According to a senior United Nations official, most are women and children. The exodus is expected to continue with entire villages and communities on the move. Snow and intense cold complicate the situation, tires and waste burnt in search of heat. But toxic fumes are deadly.
Idlib (AsiaNews / Agencies) - Over 800 thousand Syrians, most of them women and children, have left their homes and lands since 1 December last, to escape the joint offensive on Idlib launched by the Syrian government, with the support of the Russian ally.
A high level United Nations official yesterday confirmed the dramatic situation on a humanitarian level as stressed in recent days to AsiaNews by the apostolic nuncio in Damascus, Card Mario Zenari.
The most critical situation is in the north-west, where the Syrian military launched a massive offensive in the Idlib region, the last stronghold in the hands of rebel groups (supported by Turkey) and jihadist movements. Local sources report that the exodus is expected to continue, with thousands of people on the move and entire villages and communities fleeing to the border.

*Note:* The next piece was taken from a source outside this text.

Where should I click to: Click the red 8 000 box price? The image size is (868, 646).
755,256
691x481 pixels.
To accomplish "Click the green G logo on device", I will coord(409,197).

David Swanson, UN representative for the Syrian crisis and the Office for Humanitarian Affairs (Unocha), underlines that "the number of internally displaced people, the vast majority of whom are women and children, has now exceeded 800 thousand". The inhabitants of the area "flee thousands on board of open trucks or on foot", often in the middle of the night "despite the freezing temperatures".
As denounced by Card Zenari, UN experts say that the region is on the verge of a catastrophe. Almost 400 thousand people sought refuge from Idlib in the province of Aleppo, the same ones who had previously abandoned refugee camps on the Turkish border.

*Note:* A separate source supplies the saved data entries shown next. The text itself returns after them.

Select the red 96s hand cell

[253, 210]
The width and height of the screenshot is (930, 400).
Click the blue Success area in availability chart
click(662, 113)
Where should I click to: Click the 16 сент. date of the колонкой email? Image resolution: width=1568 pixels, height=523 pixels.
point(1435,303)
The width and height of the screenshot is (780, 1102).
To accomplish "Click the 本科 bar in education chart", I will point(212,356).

Refugees fleeing sleep on the streets, looking for shelter; to try to stem the intense cold they burn piles of garbage and tires, giving rise to intense columns of black smoke. According to humanitarian agencies, the largest displacement of civilians is taking place in nine years of conflict, however there are no shelters or structures where they can stay to escape the cold temperatures and the snow that has fallen abundantly in the region in recent days.
Houses and tents are already crowded with people, who because of widespread poverty are not even able to buy fuel and stoves. Eyewitnesses report that at least 10 children have died in the past week; an entire family suffocated in their sleep because of the fumes given off by the clothes and shoes set on fire.